Ira contra os 'traidores do movimento'

Desde que estourou comercialmente com Dookie, em 1994, e passou a fazer mais sucesso ainda com músicas mais pop, como Good Riddance (Time of Your Life), o Green Day enfrenta críticas de seus fãs mais radicais. Em geral, acusam a banda de ter "traído o movimento", cedido às pressões do mercado em vez de se manterem puros ao estilo que abraçaram no início da carreira.

Carlos Eduardo Freitas / ESPECIAL PARA O ESTADO, O Estado de S.Paulo

16 de outubro de 2010 | 00h00

"Não tem nada a ver com movimento. É aquela coisa de "não é mais meu", algo que beira o ciúme", diz Philippe Seabra, fundador da banda Plebe Rude. "É uma idiotice sem tamanho. Ninguém aguenta pregar o evangelho para o padre a vida toda. Têm de ir além", comenta Clemente, vocalista dos Inocentes. "O cara reclama que o mundo é uma droga porque só ouve coisa ruim. Aí, a coisa boa estoura, fica popular e vira uma droga? Não faz sentido. Como esse pessoal acha que teria conhecido Dead Kennedys ou o Ramones?"
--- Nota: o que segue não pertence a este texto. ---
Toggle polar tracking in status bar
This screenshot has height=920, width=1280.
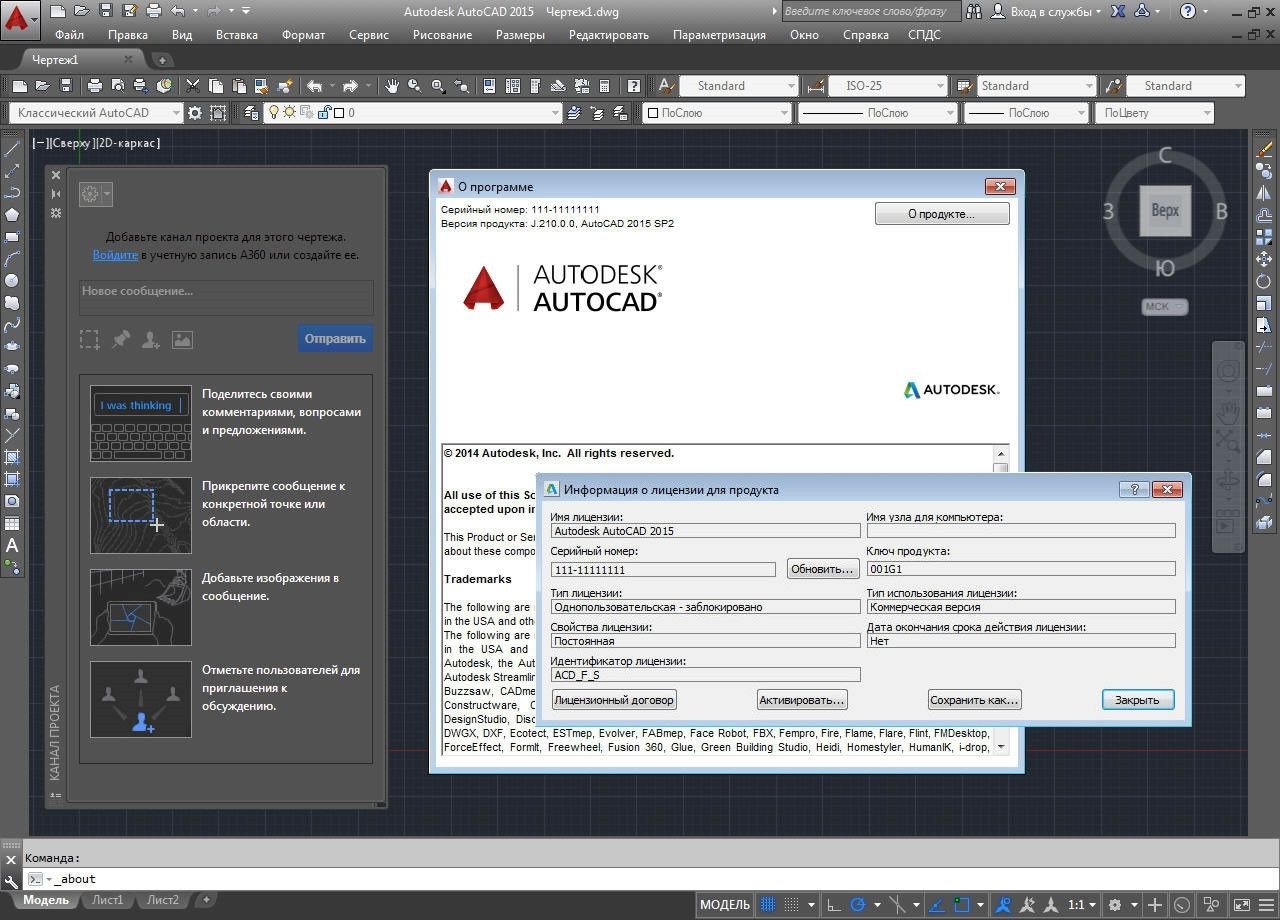(858, 905)
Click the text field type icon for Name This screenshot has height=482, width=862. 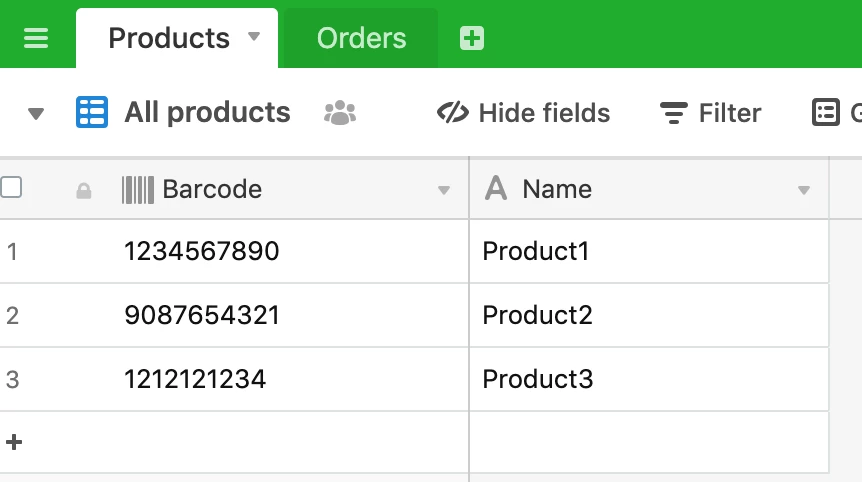coord(496,189)
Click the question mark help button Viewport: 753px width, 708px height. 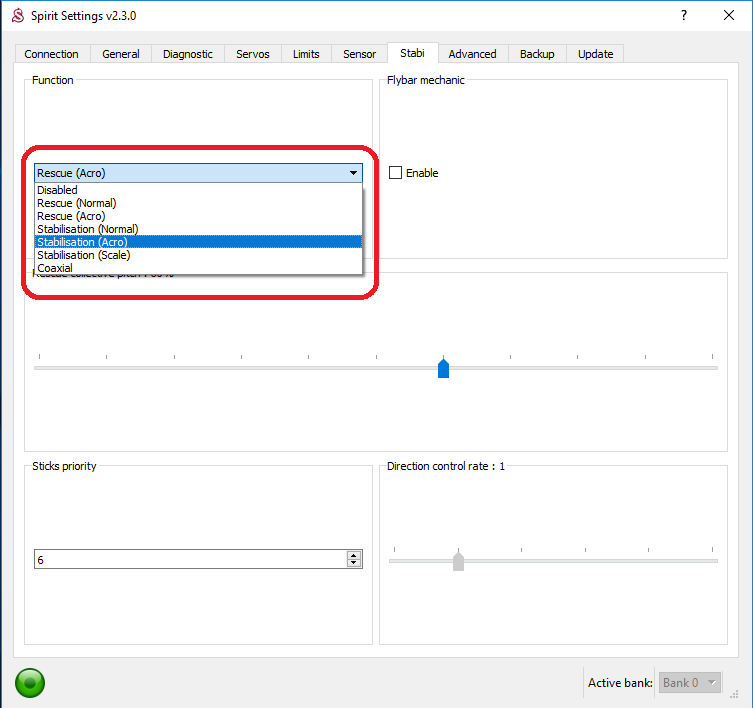[683, 16]
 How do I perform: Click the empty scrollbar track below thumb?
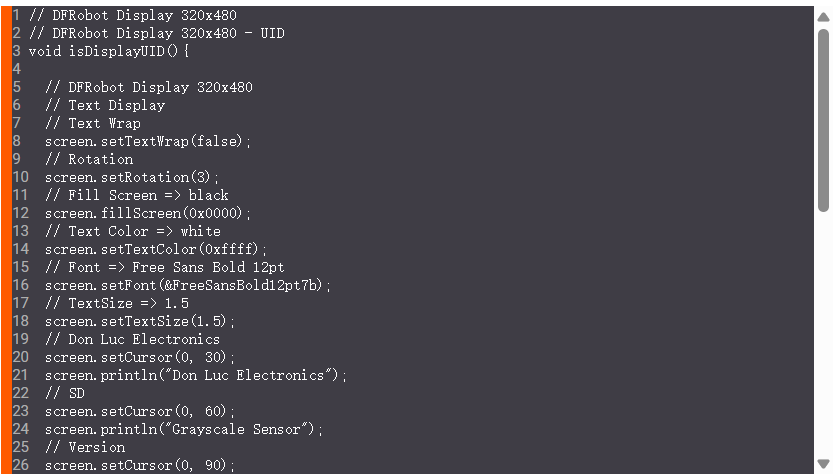[x=823, y=340]
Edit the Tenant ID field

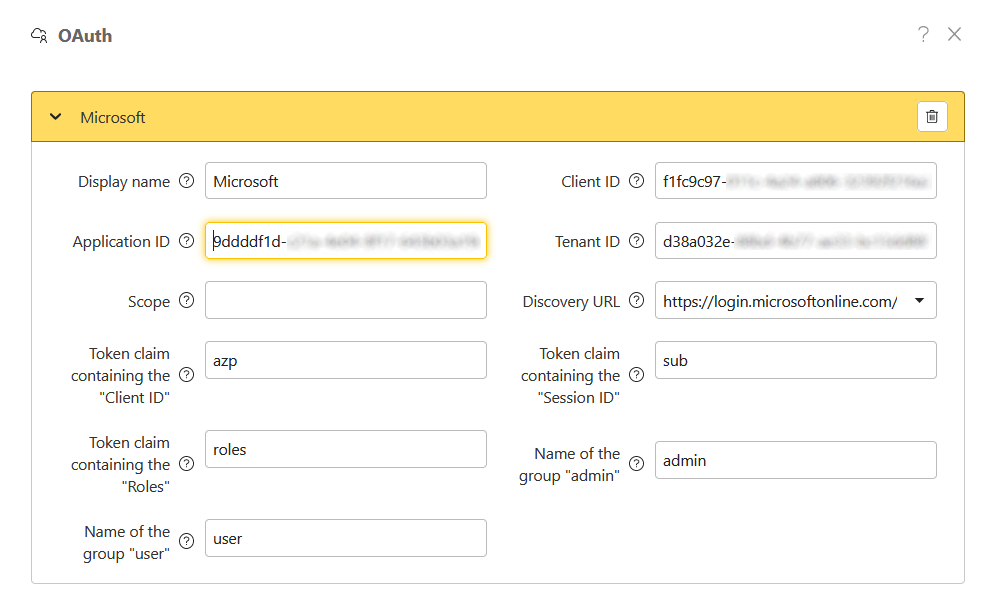[x=795, y=241]
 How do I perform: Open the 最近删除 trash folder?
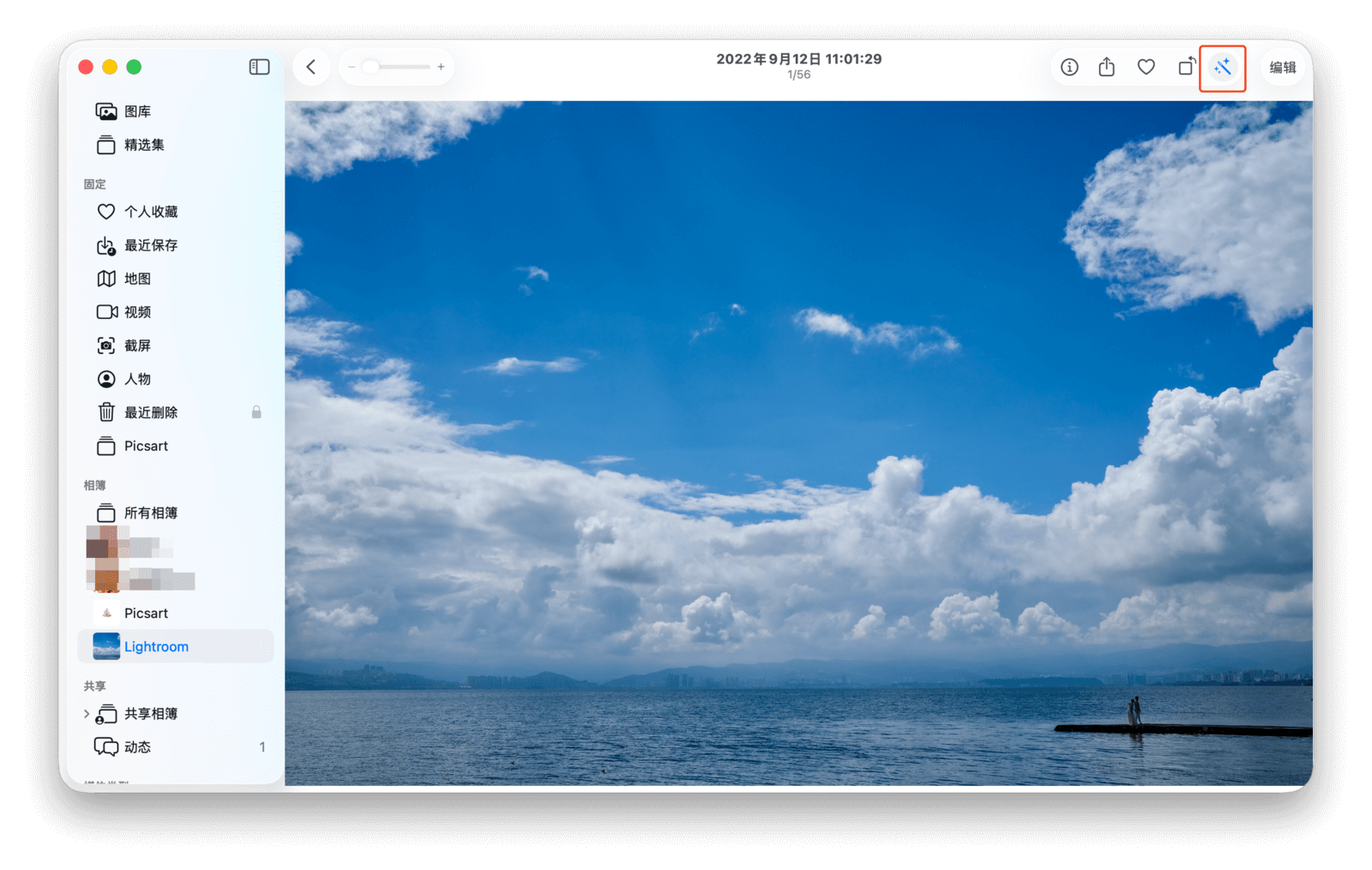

No Brasil, um dos casos mais emblemáticos é o de João Gordo, vocalista do Ratos de Porão, que passou a ser criticado pelos fãs ao começar a trabalhar na MTV e, agora, ainda mais, na TV Record. Irônico, Gordo costuma dizer que sua banda não era punk, mas hardcore. "Não consigo entender essa história de traição, menos ainda quanto ao João", afirma Rafael Covre, do Flicts. "Ele faz o trabalho dele. Não pago as contas dele. Além disso, o Ratos nunca precisou da MTV. Quem o critica é o cara que vive fora da realidade."

Aos ainda xiitas, outra notícia: A banda Sex Pistols acaba de licenciar seu nome para uma fábrica de perfumes. Sim, já está à venda na Europa o perfume Sex Pistols, criado em parceria entre a empresa de fragrâncias francesa Etat Libre d"Orange e a Live Nation, que cuida dos produtos do Sex. Quem é punk mesmo?

ANARCO-CULTURA

Filmes Bastardos Inglórios

(2009, Quentin Tarantino)

Atrás das linhas inimigas, uma tropa tem a missão de acabar com a Segunda Guerra. Algo como combater o sistema por dentro.

Clube da Luta

(1999, David Fincher)

Um vendedor de seguros ultra-consumista cria uma sociedade secreta com a ajuda de um amigo e começa a provocar pequenas revoluções.

Beleza Americana

(1999, Sam Mendes)

Um trabalhador comum em crise de meia idade se liberta do trabalho em busca de pequenos prazeres perdidos com o materialismo.

Livros

A Guerra dos Botões,

(1913, Louis Pergaud)

A amizade entre os personagens traduz a camaradagem e a solidariedade entre punks.

1984

(1949, George Orwell)

Winston Smith, o personagem principal, é "um punk" que inicia rebelião contra o sistema.